* _Task_:
Copy the text about the State of the Union address word for word, starting at "Here we are" and ending at "can assure you.".

* _Given passage_:
========

Here we are on the eve of the Presidents ‘State of the Union’ address, which should prove mind numbing as I will explain later, along with a host of other exciting events on Capitol Hill. We will see testimony from a few important figures from 2008 regarding the credit crisis, how they cannot figure out the cause is really beyond me as my 9 year old can recite the causes, but that is your government at work. While I fully expect to hear, during the Congressional hearings, ‘we did everything right and we would do it again ,‘ like they would admit that they screwed up. The President will give the usual speech tonight, the state of the union is strong, but we need to do work, a complete contradiction of reality I can assure you.
We will also hear the President talk about fiscal responsibility, which is a complete joke, as he talks about the massive $250B 10 year spending freeze in government, after he increased spending in those same departments 40% last year. Basically, the President is saying we will save $250B over 10 years, but those spending increases from last year will cost $1.3T, or so. With numbers like those I can assure you the media will not talk about the total hypocrisy of the spending freeze. I am sure we will hear about how well things have ‘improved’ from last year when he inherited this mess, the public is getting tired of that line Mr. President, and keep this in mind, ‘improved’ is a relative term and more politically correct than true for the average American.
A twist will be the indication that Mr. Obama ‘heard’ the public with the MA Brown victory, but he is still not listening. Like him or hate him there is one fact that cannot be ignored, Obama is tone deaf to the public and his arrogance is overwhelming, dare I say more than Bush’s? The point is that he may have ‘heard’ Americans, but he still will not listen to them which will cost him in the upcoming elections. Let’s face the facts, Obama campaigned for 3 Democrats and all 3 Democrats lost and he thinks it is not a repudiation of his policies? Sorry Mr. President, but 3 strikes and you are out. Like most Americans I like Obama on a personal level, but that is not the same thing as endorsing his policies or being blind to the fact that his policies are not working. Hell, Ted Bundy by all accounts was a likeable guy, but few people would want to be roommates with the guy.
No matter what the rhetoric is from tonight’s speech I can assure you that it is going to be meaningless and tone deaf to what is really needed for the country. What is also clear, to me at least, is that fiscal responsibility does not exist and the only things to cut are social programs, labeled ‘entitlement programs.’ It is only a matter of time that Social Security and Medicare benefits are reduced or altered, it needs to be done, but I do have a problem with that. The thing about entitlement programs is that every time you get paid a piece of your money goes into those entitlement programs. In other words, you already paid for these programs through years of work.

========

* _Extracted records_:
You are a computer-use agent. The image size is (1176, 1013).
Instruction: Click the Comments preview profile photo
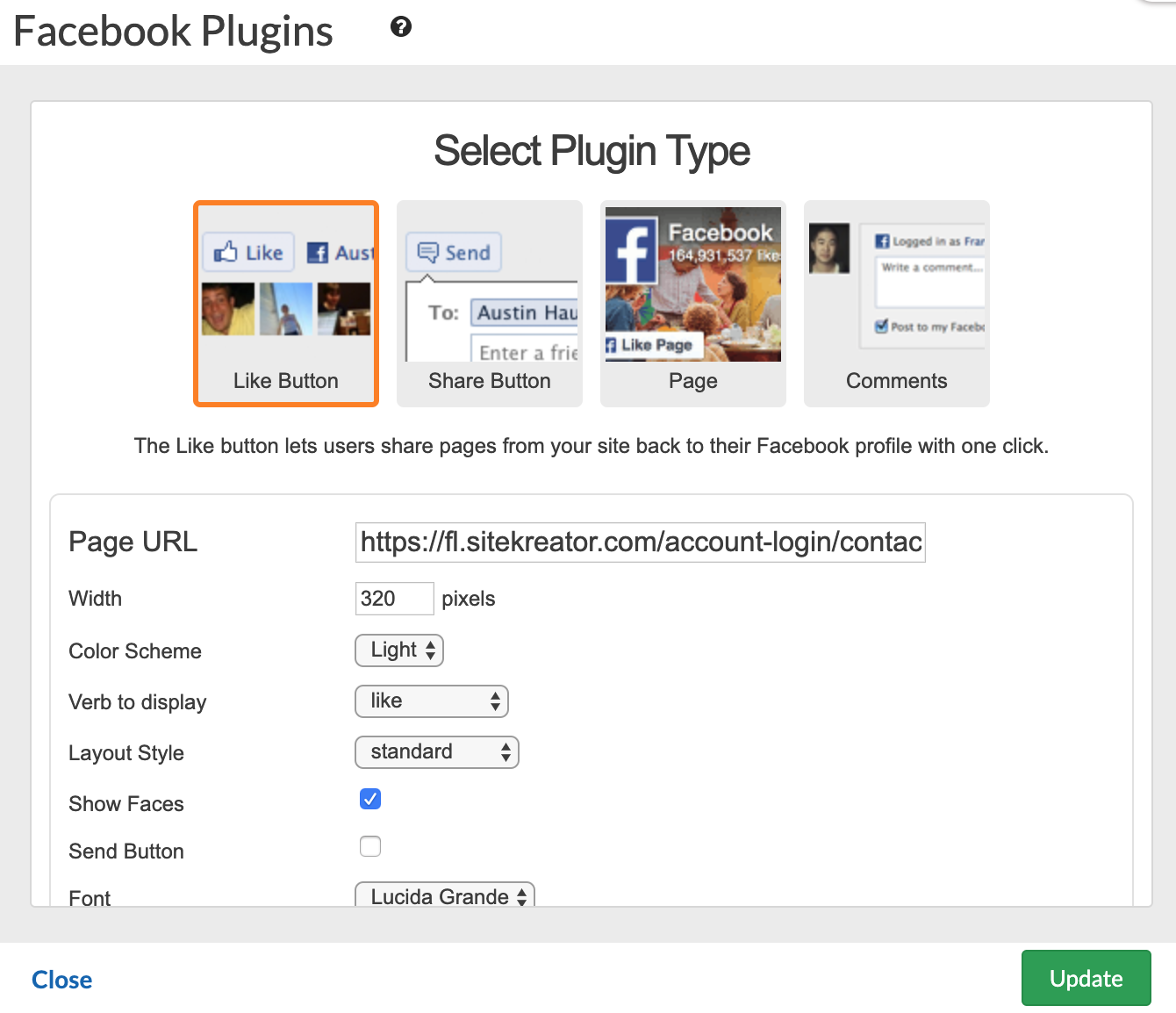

========

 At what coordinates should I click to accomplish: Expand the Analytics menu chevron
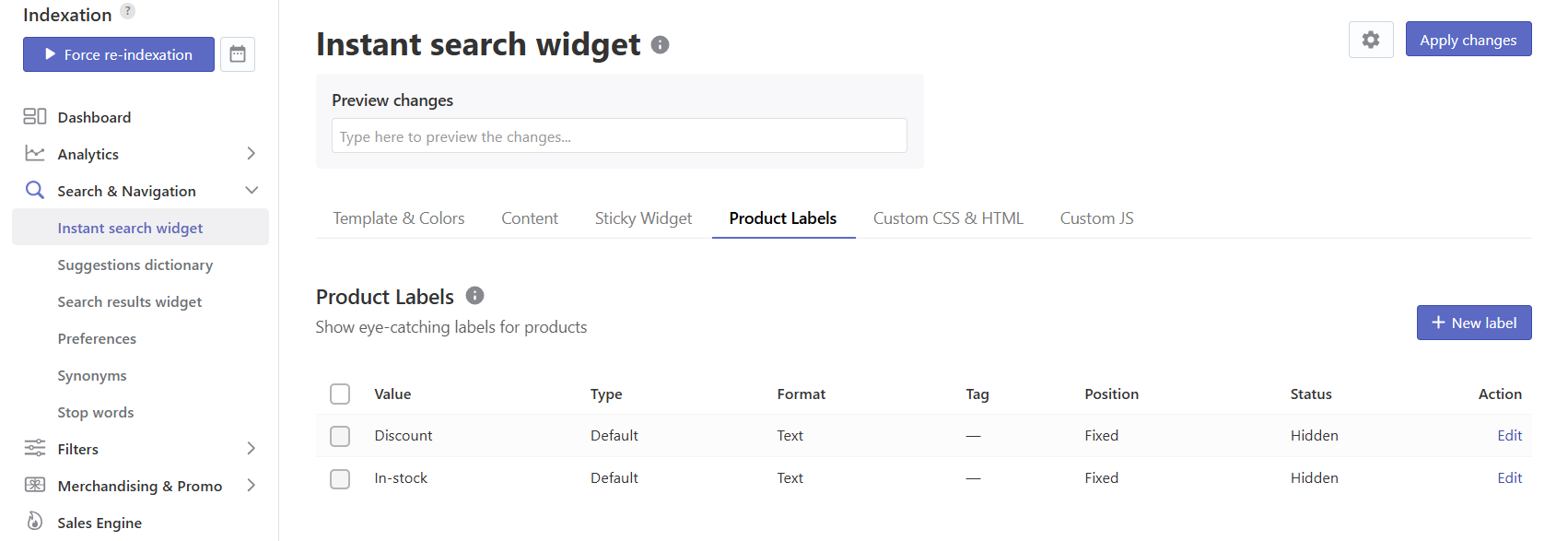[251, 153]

========

* _Exercise output_:
Here we are on the eve of the Presidents ‘State of the Union’ address, which should prove mind numbing as I will explain later, along with a host of other exciting events on Capitol Hill. We will see testimony from a few important figures from 2008 regarding the credit crisis, how they cannot figure out the cause is really beyond me as my 9 year old can recite the causes, but that is your government at work. While I fully expect to hear, during the Congressional hearings, ‘we did everything right and we would do it again ,‘ like they would admit that they screwed up. The President will give the usual speech tonight, the state of the union is strong, but we need to do work, a complete contradiction of reality I can assure you.